Entrambi gli esercizi, che si trovano nel quartiere Golosine di Verona sono stati oggetto di controlli, nei giorni scorsi, da parte dei Carabinieri della Compagnia di Verona in collaborazione con i colleghi del Nucleo Ispettorato del Lavoro di Verona ed il Nucleo Antisofisticazione e Sanità di Padova nell’ambito di una campagna straordinaria a tutela della sicurezza dei consumatori.
Nel primo caso, all’esito del controllo, è stata disposta la sospensione dell’attività mentre, per entrambi gli esercizi, sono state contestate violazioni amministrative per un totale di oltre 30 mila euro.

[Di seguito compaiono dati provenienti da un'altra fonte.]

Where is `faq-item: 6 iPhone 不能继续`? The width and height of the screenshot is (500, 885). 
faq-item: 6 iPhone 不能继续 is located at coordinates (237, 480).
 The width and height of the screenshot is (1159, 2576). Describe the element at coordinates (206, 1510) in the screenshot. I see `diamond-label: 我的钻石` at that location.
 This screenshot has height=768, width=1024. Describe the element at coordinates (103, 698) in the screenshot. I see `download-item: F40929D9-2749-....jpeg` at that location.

Nelle prossime settimane proseguiranno le verifiche disposte, tra l’altro, nell’ambito dell’iniziativa “estate sicura” del Ministero della Salute.
Si rappresenta che, per il principio di innocenza, la colpevolezza delle persone eventualmente sottoposte ad indagini, nelle vicende in questione, saranno definitivamente accertate solo dove intervenga sentenza irrevocabile di condanna o altre forme analoghe.